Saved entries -
════════════════

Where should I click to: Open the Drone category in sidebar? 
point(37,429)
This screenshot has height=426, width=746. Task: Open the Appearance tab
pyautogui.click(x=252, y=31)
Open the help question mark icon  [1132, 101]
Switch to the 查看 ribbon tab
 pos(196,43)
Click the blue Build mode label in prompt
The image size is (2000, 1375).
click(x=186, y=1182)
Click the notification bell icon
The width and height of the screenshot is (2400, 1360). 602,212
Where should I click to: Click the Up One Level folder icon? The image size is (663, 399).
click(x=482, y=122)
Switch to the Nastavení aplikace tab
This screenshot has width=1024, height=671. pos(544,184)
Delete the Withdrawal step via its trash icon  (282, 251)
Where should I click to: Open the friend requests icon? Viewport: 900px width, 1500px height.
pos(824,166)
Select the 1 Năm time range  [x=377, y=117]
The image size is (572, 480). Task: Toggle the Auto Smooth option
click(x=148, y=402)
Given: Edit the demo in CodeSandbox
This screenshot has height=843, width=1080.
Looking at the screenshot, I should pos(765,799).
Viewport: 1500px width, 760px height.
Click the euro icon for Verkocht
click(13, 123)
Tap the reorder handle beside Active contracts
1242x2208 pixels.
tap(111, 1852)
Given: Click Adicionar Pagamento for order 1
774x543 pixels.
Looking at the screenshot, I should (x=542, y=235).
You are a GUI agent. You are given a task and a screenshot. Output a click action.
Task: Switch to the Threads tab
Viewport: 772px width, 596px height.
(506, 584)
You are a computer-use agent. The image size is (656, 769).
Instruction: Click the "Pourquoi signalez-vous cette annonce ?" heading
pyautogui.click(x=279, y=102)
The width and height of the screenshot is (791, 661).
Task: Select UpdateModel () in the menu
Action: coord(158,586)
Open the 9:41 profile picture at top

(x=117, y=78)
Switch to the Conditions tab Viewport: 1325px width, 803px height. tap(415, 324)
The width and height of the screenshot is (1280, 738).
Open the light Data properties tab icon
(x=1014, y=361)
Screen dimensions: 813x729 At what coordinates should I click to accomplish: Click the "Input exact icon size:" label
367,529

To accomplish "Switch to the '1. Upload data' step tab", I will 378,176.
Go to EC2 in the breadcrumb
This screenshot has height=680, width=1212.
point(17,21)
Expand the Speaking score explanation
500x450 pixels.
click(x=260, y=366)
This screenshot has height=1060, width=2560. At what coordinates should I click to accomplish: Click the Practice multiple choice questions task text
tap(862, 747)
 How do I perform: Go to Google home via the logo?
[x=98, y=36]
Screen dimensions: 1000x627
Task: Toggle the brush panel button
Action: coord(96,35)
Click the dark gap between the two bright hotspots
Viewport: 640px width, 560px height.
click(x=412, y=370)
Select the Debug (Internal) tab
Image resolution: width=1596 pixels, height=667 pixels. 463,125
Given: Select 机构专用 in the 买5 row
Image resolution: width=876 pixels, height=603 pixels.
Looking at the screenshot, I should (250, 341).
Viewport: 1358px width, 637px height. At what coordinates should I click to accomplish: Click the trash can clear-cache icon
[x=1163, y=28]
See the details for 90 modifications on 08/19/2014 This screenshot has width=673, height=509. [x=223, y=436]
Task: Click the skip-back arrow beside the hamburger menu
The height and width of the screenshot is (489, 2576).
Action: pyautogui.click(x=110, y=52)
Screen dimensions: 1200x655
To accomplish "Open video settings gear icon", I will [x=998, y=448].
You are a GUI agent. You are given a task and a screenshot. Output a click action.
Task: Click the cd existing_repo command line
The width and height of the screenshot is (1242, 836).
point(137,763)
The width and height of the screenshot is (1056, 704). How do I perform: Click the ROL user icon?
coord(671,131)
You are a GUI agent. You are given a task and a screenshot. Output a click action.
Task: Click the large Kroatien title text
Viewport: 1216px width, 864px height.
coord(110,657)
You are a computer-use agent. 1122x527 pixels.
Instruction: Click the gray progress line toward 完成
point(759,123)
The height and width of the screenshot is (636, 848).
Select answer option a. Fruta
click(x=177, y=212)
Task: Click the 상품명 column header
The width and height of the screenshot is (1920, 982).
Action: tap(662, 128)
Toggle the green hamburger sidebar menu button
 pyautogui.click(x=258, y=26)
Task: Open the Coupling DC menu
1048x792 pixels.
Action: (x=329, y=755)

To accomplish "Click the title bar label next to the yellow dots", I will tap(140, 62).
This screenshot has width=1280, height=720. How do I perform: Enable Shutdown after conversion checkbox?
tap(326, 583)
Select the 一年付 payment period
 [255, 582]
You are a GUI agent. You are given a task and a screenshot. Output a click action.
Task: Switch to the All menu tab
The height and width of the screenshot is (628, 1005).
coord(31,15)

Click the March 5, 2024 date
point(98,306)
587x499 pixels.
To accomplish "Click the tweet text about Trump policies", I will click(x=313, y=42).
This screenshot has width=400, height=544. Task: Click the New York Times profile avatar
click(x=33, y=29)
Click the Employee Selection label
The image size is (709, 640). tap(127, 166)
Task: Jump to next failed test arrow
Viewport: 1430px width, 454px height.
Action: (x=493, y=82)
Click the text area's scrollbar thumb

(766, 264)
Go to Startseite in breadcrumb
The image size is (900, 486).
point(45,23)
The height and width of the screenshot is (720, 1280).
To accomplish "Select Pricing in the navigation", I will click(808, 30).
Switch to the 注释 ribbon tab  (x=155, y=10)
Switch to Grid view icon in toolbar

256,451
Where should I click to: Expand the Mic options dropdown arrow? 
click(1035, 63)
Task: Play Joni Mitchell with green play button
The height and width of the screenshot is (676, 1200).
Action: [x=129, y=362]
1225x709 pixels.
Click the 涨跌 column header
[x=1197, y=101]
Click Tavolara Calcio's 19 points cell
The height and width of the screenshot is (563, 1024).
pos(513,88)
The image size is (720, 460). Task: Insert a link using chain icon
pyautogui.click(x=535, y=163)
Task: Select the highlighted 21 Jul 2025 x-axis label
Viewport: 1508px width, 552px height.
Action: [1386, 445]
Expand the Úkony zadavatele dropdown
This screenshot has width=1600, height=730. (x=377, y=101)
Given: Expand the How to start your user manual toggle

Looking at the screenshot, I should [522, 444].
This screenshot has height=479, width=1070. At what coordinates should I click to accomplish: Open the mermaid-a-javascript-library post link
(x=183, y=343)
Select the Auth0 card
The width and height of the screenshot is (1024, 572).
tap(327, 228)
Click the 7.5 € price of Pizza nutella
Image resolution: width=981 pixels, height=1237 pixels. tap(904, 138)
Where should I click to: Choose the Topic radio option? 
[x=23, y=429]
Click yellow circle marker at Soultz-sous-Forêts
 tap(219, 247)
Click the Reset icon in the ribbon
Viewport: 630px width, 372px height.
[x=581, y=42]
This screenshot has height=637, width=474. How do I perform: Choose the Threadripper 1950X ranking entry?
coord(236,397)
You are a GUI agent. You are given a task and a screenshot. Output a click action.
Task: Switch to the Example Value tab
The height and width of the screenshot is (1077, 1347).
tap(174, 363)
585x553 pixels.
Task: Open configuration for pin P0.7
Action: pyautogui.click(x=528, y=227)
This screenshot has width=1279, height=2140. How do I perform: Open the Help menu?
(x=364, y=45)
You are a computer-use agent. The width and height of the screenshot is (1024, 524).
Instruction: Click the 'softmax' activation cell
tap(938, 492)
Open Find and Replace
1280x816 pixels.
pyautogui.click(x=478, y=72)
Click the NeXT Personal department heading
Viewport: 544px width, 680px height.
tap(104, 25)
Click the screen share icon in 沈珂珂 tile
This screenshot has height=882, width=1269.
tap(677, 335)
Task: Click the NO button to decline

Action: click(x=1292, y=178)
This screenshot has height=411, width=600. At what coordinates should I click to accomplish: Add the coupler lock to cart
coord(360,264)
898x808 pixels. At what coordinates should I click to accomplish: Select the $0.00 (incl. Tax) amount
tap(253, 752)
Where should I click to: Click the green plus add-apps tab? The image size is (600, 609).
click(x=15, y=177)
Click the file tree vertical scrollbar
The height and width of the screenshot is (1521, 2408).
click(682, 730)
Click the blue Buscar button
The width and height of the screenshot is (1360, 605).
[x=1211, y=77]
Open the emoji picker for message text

════════════════

Only the lines above that include the word "computer" belong in the answer; copy each one.

Expected answer -
You are a computer-use agent. The image size is (656, 769).
You are a computer-use agent. 1122x527 pixels.
You are a computer-use agent. The width and height of the screenshot is (1024, 524).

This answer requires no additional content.